Suceso de uno

De esas noches, hoy es una más
o una menos.
Hoy otra vez mi ego me buscó
y me encontró.
Es fácil, me encuentra en un instante.
Me invita, me sienta 
y me mata
me mato.
Me miro los adentros como de reojo,
al tiempo que me zambullo sin desnudarme
en un punto que flota en el aire.
Tomo un semirrapido hacia una mancha en la pared
y ya está, 
queda de mi sólo un yo desplomado,
de manos en la nuca y mirada irrespetuosa.
Cuando estoy yo solo con yo
el desorden me alegra, 
siento un vértigo dulce apuntando hacia el caos total.
Me invita la violencia del silencio y la estupidez de las palabras.
Ahí, 
cuando entiendo como se mueve el aire,
ahí,
cuando me río de estar vivo y muriéndome siempre,
sólo ahí
entiendo lo que olvidé
y vuelvo a ignorar todo lo demás.
Y mi yo es celoso, y no me suelta.
Entonces me miro y me veo de cerca
y descubro que soy demonio de colores,
que soy gigante y frágil,
con la sonrisa dibujando una boca alegre
y ojos desafiando ojos.
No me conozco lo suficiente para saber
si él o yo somos el verdadero.
Como tantas otras veces, 
yo sólo buscaba asustarme un rato
y romperme un poco la vida,
pero como yo no me conoce ni yo a él,
parece ser esta otra visita poco fructífera
de miércoles a la noche.

Apocalipsis siempre


Me imagino desde hace rato, una ciudad reventando.
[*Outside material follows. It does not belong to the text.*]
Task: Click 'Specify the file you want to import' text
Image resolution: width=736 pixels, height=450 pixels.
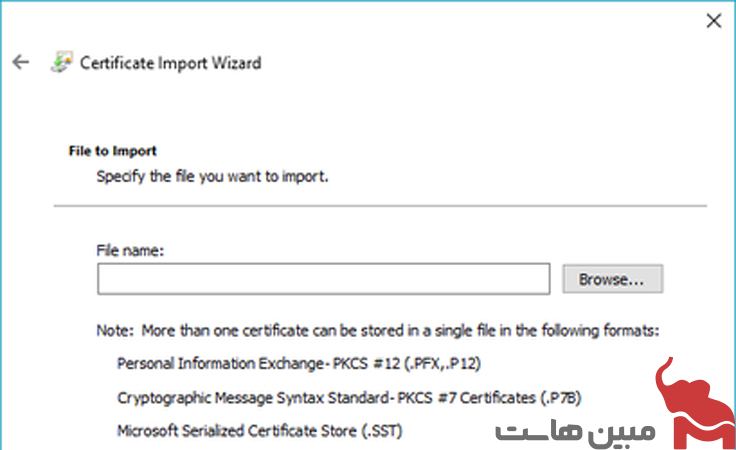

Veo cómo se golpearía a si misma la cara con la mano caliente y abierta. Explosiones obtusas e histéricas sirenas concilian una canción de guerra incipiente. Humaredas coloreadas se asoman alternadas desde diferentes esquinas, delatando el andar acechante del destino, dragón color tormenta que emerge desde las profundidades de la historia para marcarnos el presente en sello de fuego.
La sensación respirable de incertidumbre, nos obligará a inverosímiles resoluciones, sintiéndonos fideos apelmazados de un guiso infernal.
Habría quienes se atrincherarían bajo las sábanas y, con los ojos apretados lograrían convencer a sus almohadas de que nada malo va a pasar.
Habría, seguro, señoras de hogar subidas a las terrazas sin barrer, blandiendo con feroz gesto cimitarras lustrosas, garrotes color caoba y lanzas de la colección primavera-verano; desafiando a viva voz todas ellas, a quien desee arrebatarles su vida de la caja de seguridad dónde está bien guardada.
También habría, por supuesto, innumerable cantidad de curiosos que asomarían sus cabezas por ventanas, puertas y claraboyas, más impacientes de explicaciones que asustados por el caos general y sus consecuencias posibles. Son estos seres multicéfalos, atemporales y, en apariencia, indestructibles. Nunca faltan cuando la escena incluye gritos y corridas.
Sigo soñando y escucho corridas sin dirección definida por las calles, y aún no he comprendido del todo si en este sueño debería alistarme para el combate cuerpoacuerpo, para el llanto quinceañero o la alucinogenia consensuada.
Lo seguro es que la ciudad explotando así, espontánea, provocaría una danza tan colorida y reverberante, tan auténtica y violenta, tan absurda que, mas allá de su desenlace, tentaría irresistiblemente a pintarlo todo en un cuadro; a escribir con premura sobre el edificio que cae, sin perder detalle, puteando por no estar mas alto y mas cerca, con una mueca satiricona y el sudor patinando la cara, festejando la insolencia del porvenir; a componer la última canción del hombre tranquilo, del hombre dormido y cantarla en una lengua imaginaria mientras nace el sol del día final.
Me imagino desde hace rato, una ciudad pariéndose.

Vuelo número cero

Ya que esta noche el aire parece empecinado
en aplastar
y aplastarme,
no tengo más remedio
que respirarme a mi mismo
con una sonrisa
y contarle, a quien quiera escuchar,
que pienso volar toda la noche
y tal vez todos los días;
volar cómo un cardumen de diarios viejos,
movilizado por prepotencia del viento,
entrometiéndome en cada rincón de la tarde,
desafiando con vuelo rasante
el embotamiento
de los conservadores del movimiento.